4. In the Master Settings lower the context size to 1024 tokens. You can try higher values but that requires more VRAM.
![](https://i.imgur.com/Su8kOxq.png)
Start with these settings and go from there during further tinkering / experimentation.
## Done! Start your Conversations in TavernAI
You can now have your first conversation. You can select various characters from the TavernAI charaCloud (the view that you see at launch) or import your own character configs.
![](https://i.imgur.com/omEtyOE.jpg)
Btw: Most of the settings that you're configuring in KoboldUI and TavernAI during the first time will be saved. Future launches will be far more simpler especially as you get used to it.

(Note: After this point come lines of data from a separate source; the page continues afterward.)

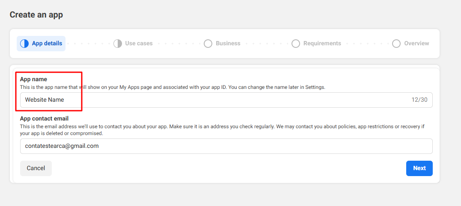
Task: Click the Requirements step circle icon
Action: tap(296, 44)
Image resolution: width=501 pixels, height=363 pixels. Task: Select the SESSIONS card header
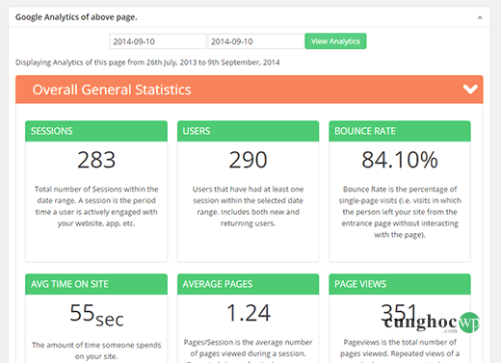tap(96, 131)
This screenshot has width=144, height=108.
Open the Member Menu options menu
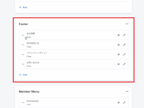[x=127, y=91]
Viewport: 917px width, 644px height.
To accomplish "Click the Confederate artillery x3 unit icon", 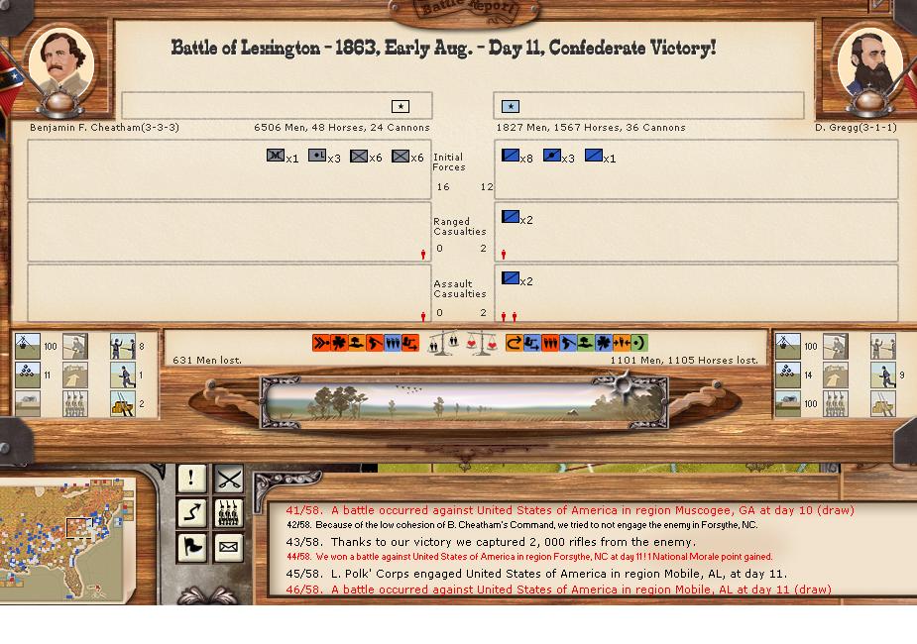I will 317,156.
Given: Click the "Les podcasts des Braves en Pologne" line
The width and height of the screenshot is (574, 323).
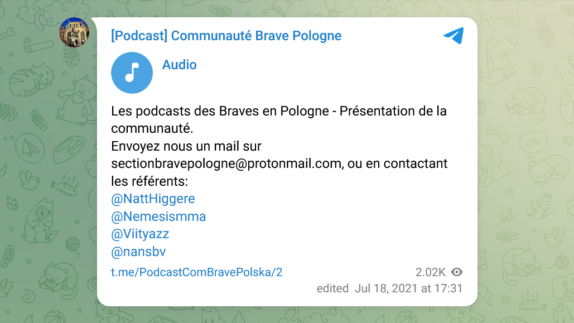Looking at the screenshot, I should coord(220,111).
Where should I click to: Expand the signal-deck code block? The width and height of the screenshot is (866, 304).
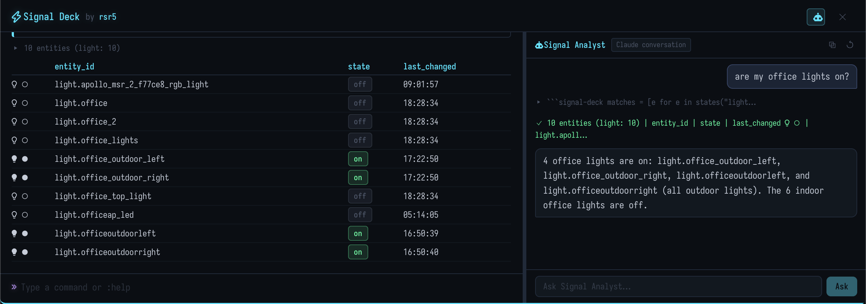tap(538, 102)
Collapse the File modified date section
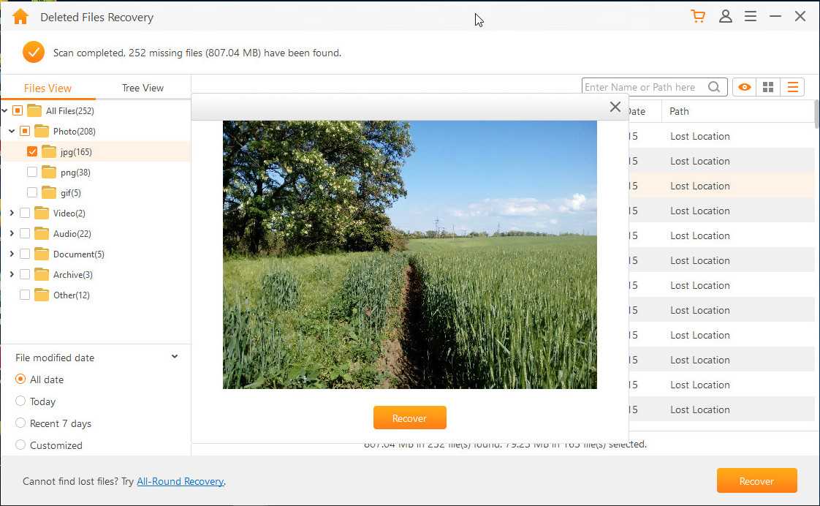820x506 pixels. point(175,357)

## Bonus: Load Aristotle into your Tavern
This GTP4 generated description of Aristotle was [posted on reddit](https://www.reddit.com/r/LocalLLaMA/comments/121nytl/simulating_aristotle_in_alpaca_7b_i_used_gpt4_to/) this weekend and I thought it would be a great first learning on custom character imports. In the Tavern Characters Tab in the right menu click "New Character" and copy the content from the json file into the text areas.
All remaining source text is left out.